Il en ressort ainsi que 97% des navires pratiquant le chalut de fond mesurent moins de 25 mètres et plus d'un tiers mesure moins de douze mètres. Les Pêcheurs de Bretagne ajoutent que 64% de l'ensemble de la flottille immatriculée mesure moins de douze mètres.
« On observe que la moitié des apports en volume proviennent des navires de moins de vingt mètres. Cette répartition homogène atteste que la force de la filière est bien sa diversité de taille et d'engins. Si l'on se sépare d'une catégorie de navires ou de métiers, le risque est de déstabiliser l'ensemble et potentiellement de la voir s'écrouler », alerte la LPDB, qui revendique un modèle de rentabilité reposant sur une diversité de la flottille, y compris 3% de navires de plus de 25 mètres (11.198 tonnes par an, 40 millions d'euros par an).
195 navires en sursis, 141 millions d'euros de chiffre d'affaires
La LPDB représente 30% des débarquements (soit 77.000 tonnes) et 40% de la valeur totale française, soit 289 millions d'euros de chiffre d'affaires. En volume, ses trois espèces les plus pêchées sont la sardine, le merlu et la lotte.
« Aucune espèce d'importance, hormis la baudroie, dont le quota n'est jamais atteint par les pêcheurs français, ne coïncide entre les navires de moins de douze mètres et les navires de plus de vingt-cinq mètres. Cela met fin au mythe des grands navires qui pêchent toute la ressource à la place des petits. Le chalut de fond et la drague sont présents dès la catégorie des moins de douze mètres », argumentent Les Pêcheurs de Bretagne, qui mettent aussi en avant la polyvalence de la flottille (fileyeurs, caseyeurs, dragueurs-coquilliers).
L'organisation estime que si le chalut de fond était interdit, cinq navires de plus de 25 mètres et 190 de moins de 25 mètres viendraient à disparaître. 195 navires pratiquent en effet cet engin sur des espèces comme la lotte, la langoustine, le merlu et le congre, pour une production de 32.137 tonnes et 141 millions d'euros de chiffre d'affaires. Cela représente surtout 48% de l'activité de LPDB en valeur et 42% en volume.

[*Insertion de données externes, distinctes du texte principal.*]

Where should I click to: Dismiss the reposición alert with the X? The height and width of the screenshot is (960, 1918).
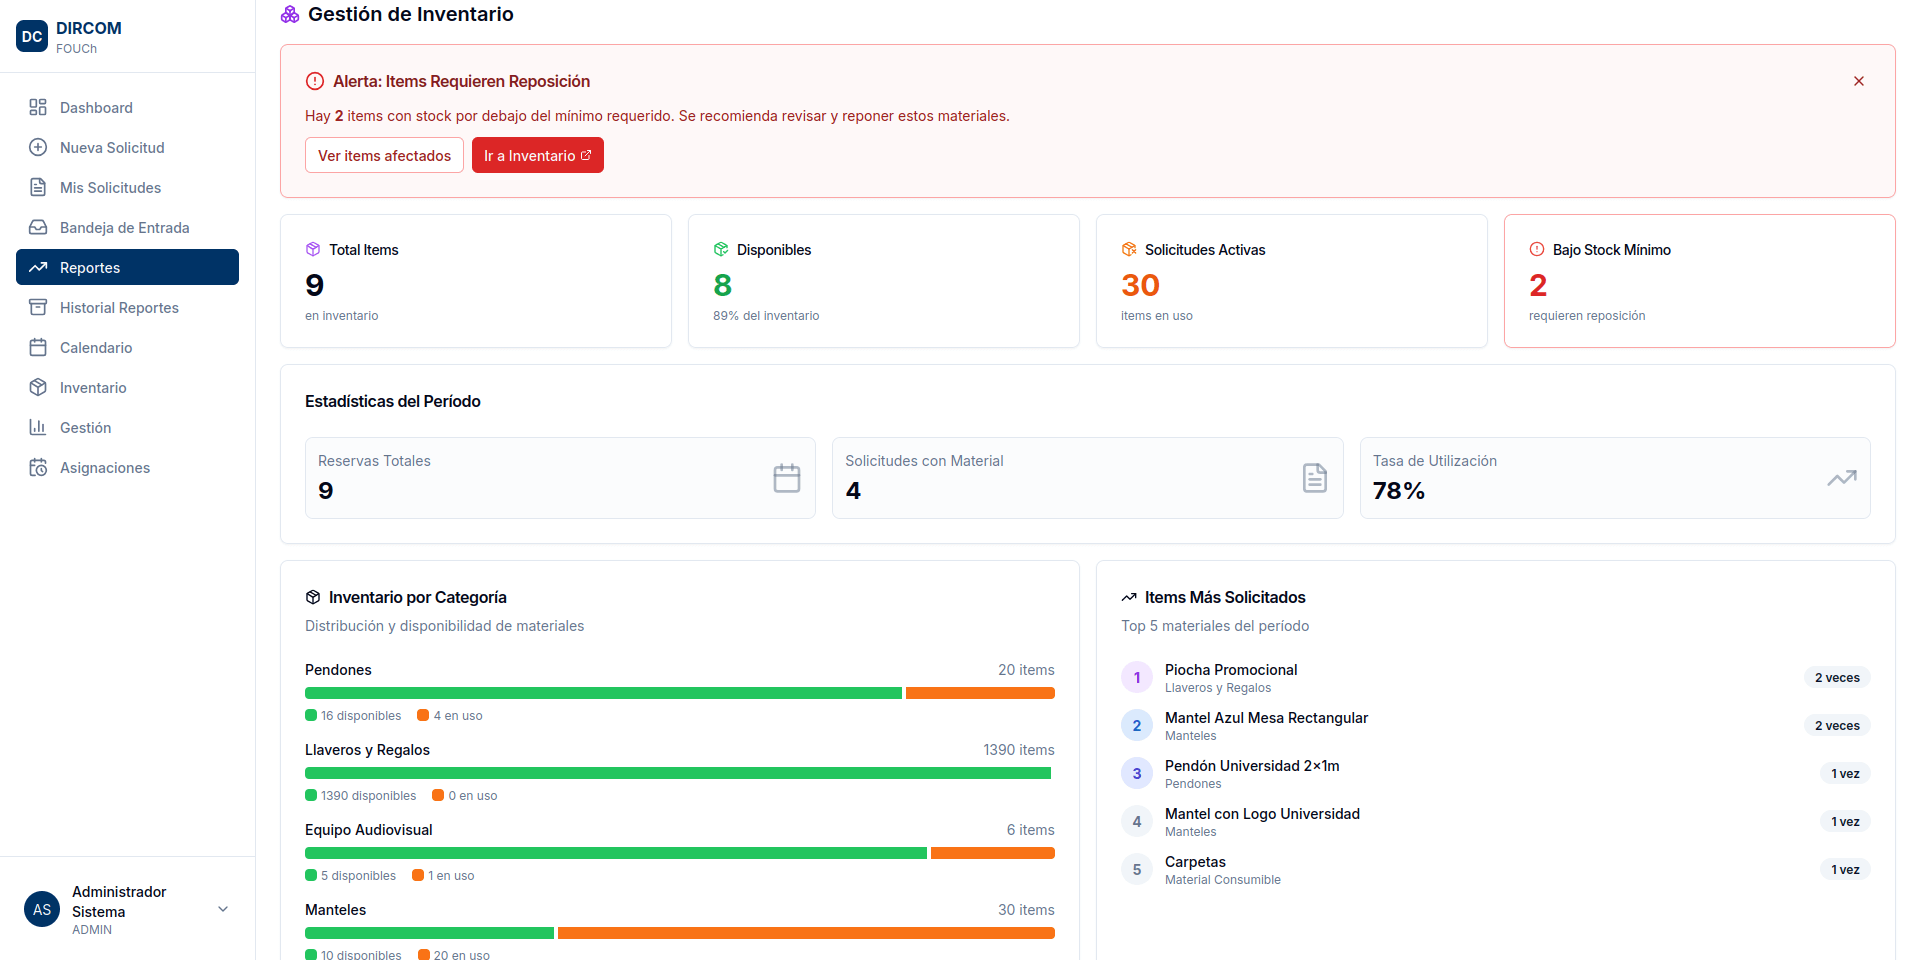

« Le chalut de fond est la colonne vertébrale de la pêche bretonne et donc de facto de la pêche française », conclut LPDB, dont le directeur Yves Foëzon, cité dans Le Marin souhaitait « objectiver la donnée face à une dérive médiatique inquiétante ».

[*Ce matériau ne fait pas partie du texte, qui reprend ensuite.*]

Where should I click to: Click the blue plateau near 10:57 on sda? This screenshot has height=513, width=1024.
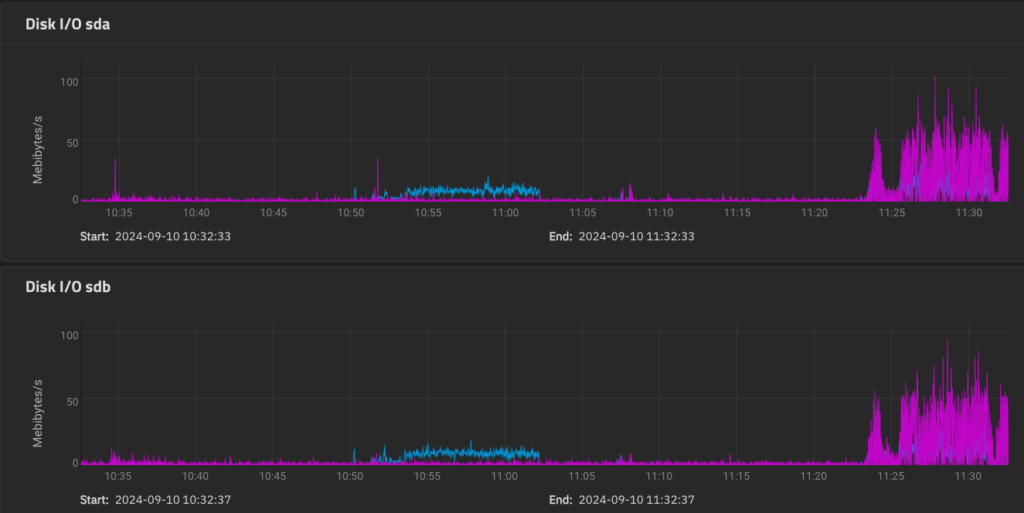pos(460,190)
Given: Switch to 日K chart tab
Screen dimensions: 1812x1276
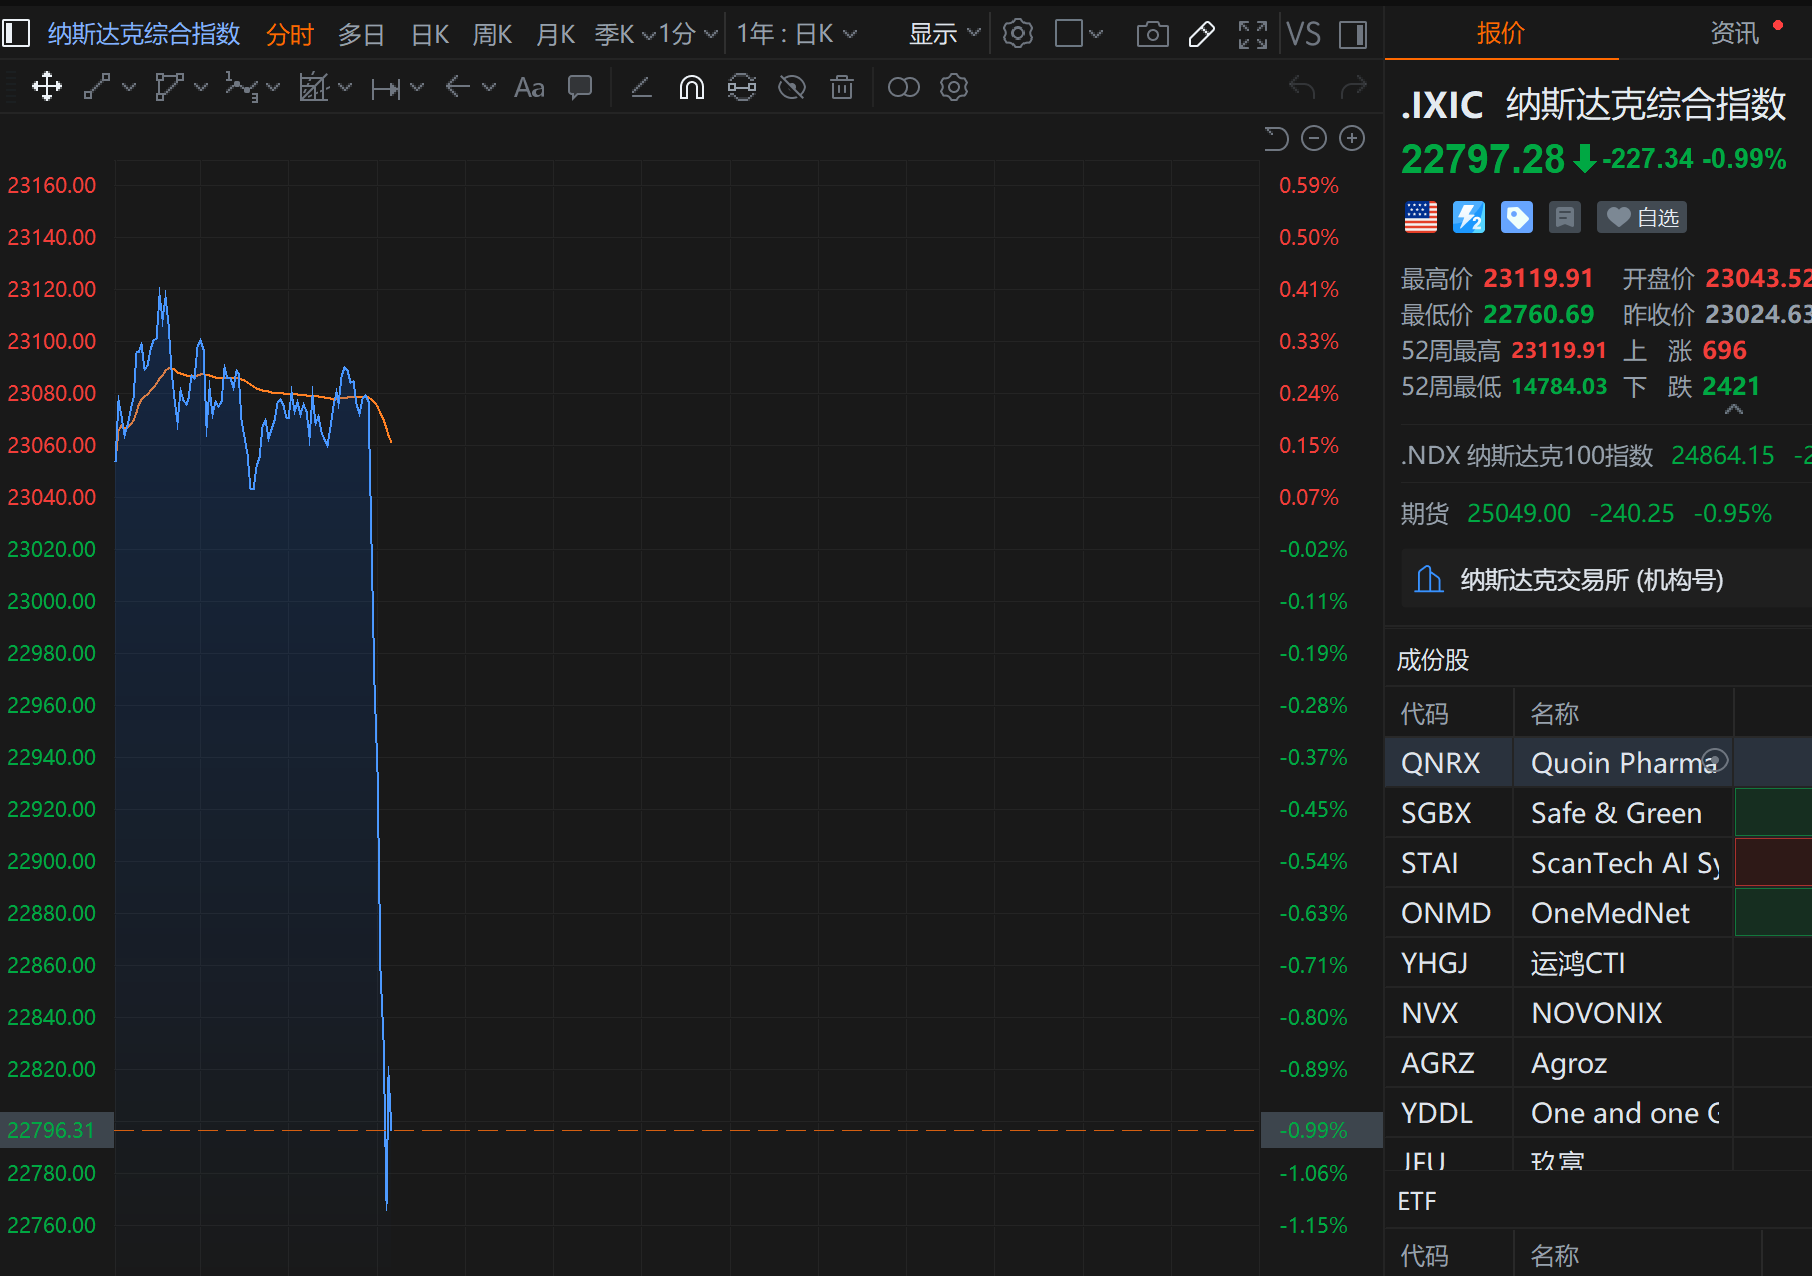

Aux Assises de la pêche et de la mer, où doit se rendre le secrétaire d'État à la mer, Hervé Berville, « pour ne rien dire » confient certains, Les Pêcheurs de Bretagne vont donc s'appuyer sur ce panorama pour démontrer que le chalut de fond est « faussement associé à la pêche industrielle » parce qu'il est « l'outil de travail numéro 1 de la pêche artisanale bretonne ». Sans montrer, en contrepartie, de volonté d'évolution? Une grosse arête à faire avaler.